Over 85% of people have had dose of Covid-19 vaccine in Portugal

  • Lusa
  • 6 September 2021

Portugal's director-general of health announced on Sunday that 85% of the country's population has received at least one dose of a vaccine against Covid-19.

More than 85% of Portugal’s population has received at least one dose of a vaccine against Covid-19, the country’s director-general of health has announced, adding that three response scenarios have been sketched out, depending on how the pandemic develops in the coming months.

“Today is an important day for all of us,” Graça Freitas said in an interview on the SIC Notícias television channel on Sunday. “85% of the Portuguese population has a dose of the vaccine and this is a result of which we should all, as a people, be very proud”

According to Freitas, who is head of the national health authority, the Directorate-General of Health (DGS), “there is always some caution in facing autumn and winter” – seasons that are of “great stress in terms of health” due to the circulation of respiratory viruses. But this year, she stressed, unlike in 2020, most of the population will already be immunised against SARS-CoV-2.

According to Freitas, in a “good scenario” for the coming weeks, the current “stable and decreasing trend” of infections would continue, with the Delta variant remaining the predominant one and the vaccine not losing its effectiveness.

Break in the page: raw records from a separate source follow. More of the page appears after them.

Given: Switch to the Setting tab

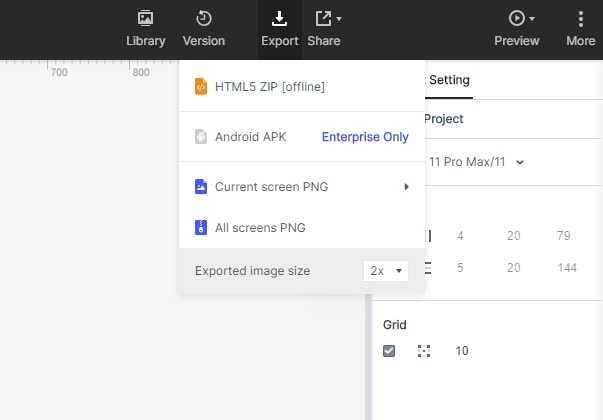Looking at the screenshot, I should [x=449, y=80].
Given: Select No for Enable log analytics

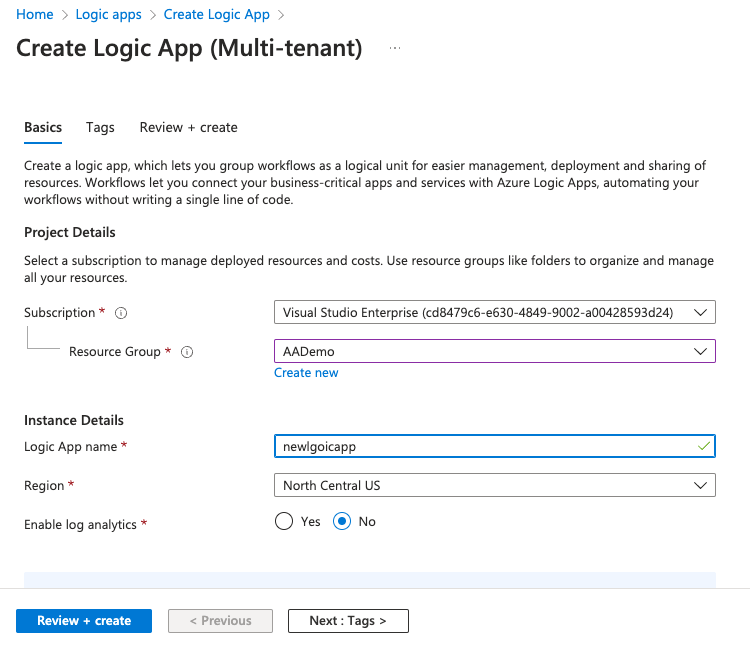Looking at the screenshot, I should click(343, 521).
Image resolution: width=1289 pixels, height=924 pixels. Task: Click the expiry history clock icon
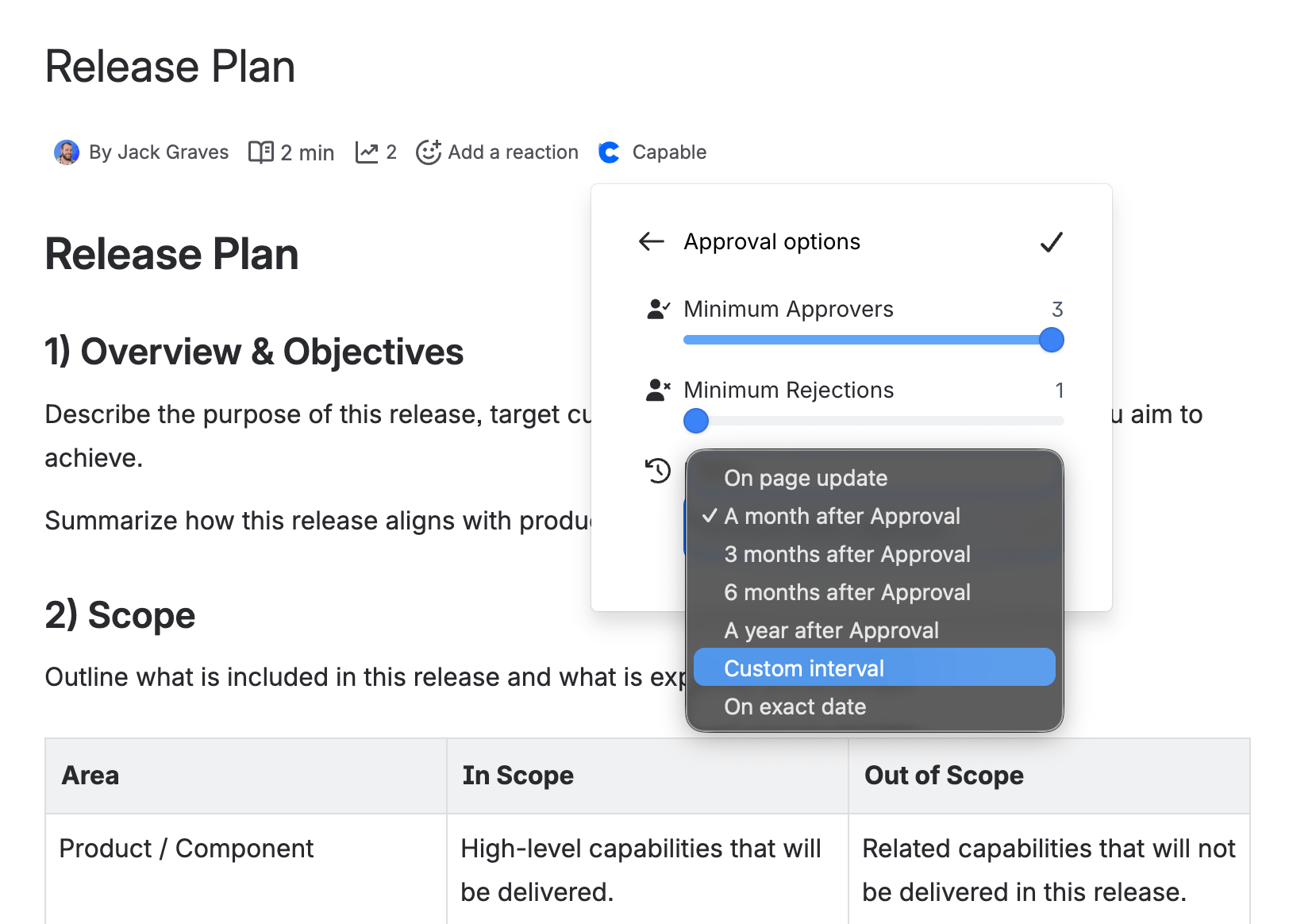coord(658,471)
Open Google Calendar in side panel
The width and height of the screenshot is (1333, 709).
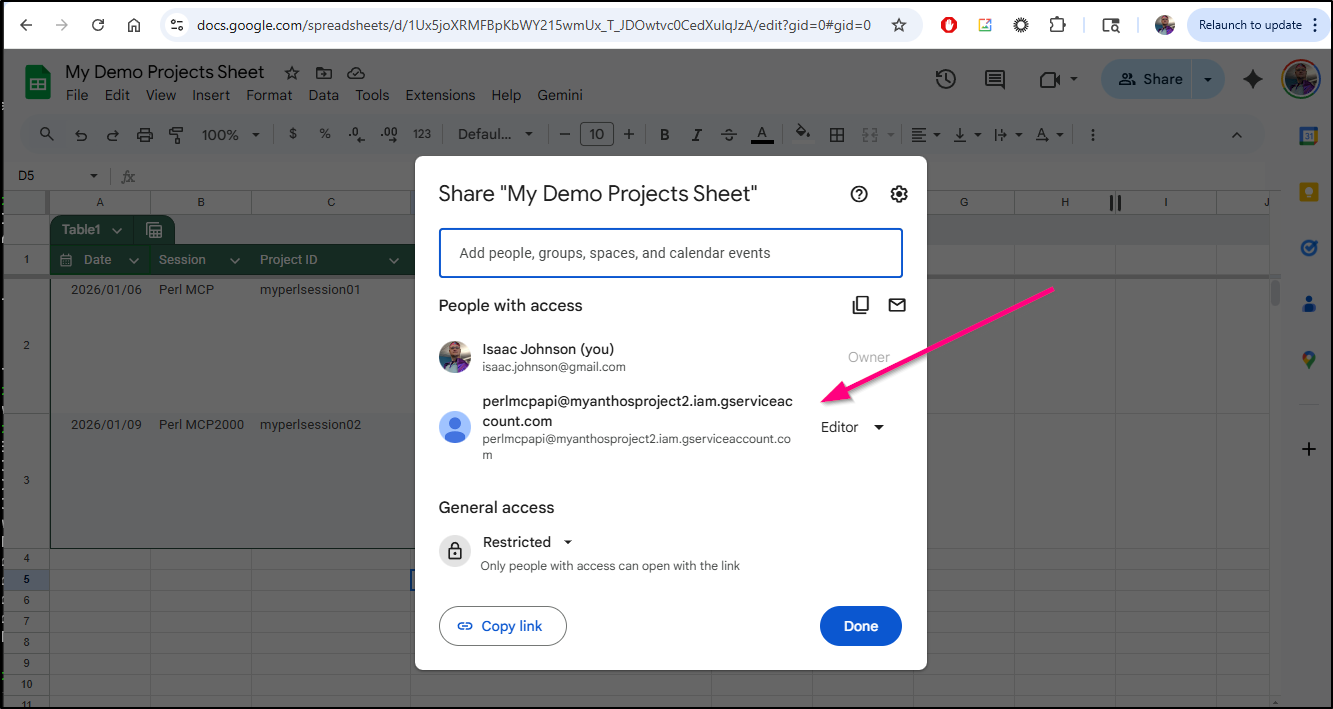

“In the second scenario there may be a slow rise in the number of cases because the vaccine may lose its effect over time, but still without a new variant,” she went on. “It will be a scenario of more cases, probably more mild than severe.”

The “worst-case scenario, which is not out of the question”, she stressed, contemplates the emergence of a new variant of the virus, requiring the adoption of measures in order to limit “a great pressure on the National Health Service and the health system” as happened in previous waves of the pandemic.

About the possibility of administering a third dose to vulnerable groups, such as the elderly, Freitas said that the pharmaceutical company Pfizer had recently submitted to the European Medicines Agency (EMA) a request for approval of such a booster jab.

“We will have to wait for the regulator to tell us if yes or no,” she said of the EMA. “In any case, we are doing our homework on two fronts: the scientific one, which is following all the developments, and the logistical one. We continue to acquire vaccines for a scenario where a third dose or booster is needed.”

On dropping the requirement to wear masks in public places outdoors, Freitas recalled that this had been a decision of parliament, but notes that, with 85% of the population now vaccinated, the “circulation of the virus will be much lower.” However, she argued, it would still be necessary to wear a mask outdoors in some exceptional situations, such as in gatherings where it is not possible to maintain a physical distance.

Since March 2020 there have been 17,798 deaths associated with Covid-19 people out of 1,047,047 confirmed cases of infection with the coronavirus that causes it, according to data from the DGS.

The respiratory disease is caused by the SARS-CoV-2 coronavirus, detected in late 2019 in Wuhan, a city in central China, and currently with variants identified in countries such as the UK, India, South Africa, Brazil and Peru.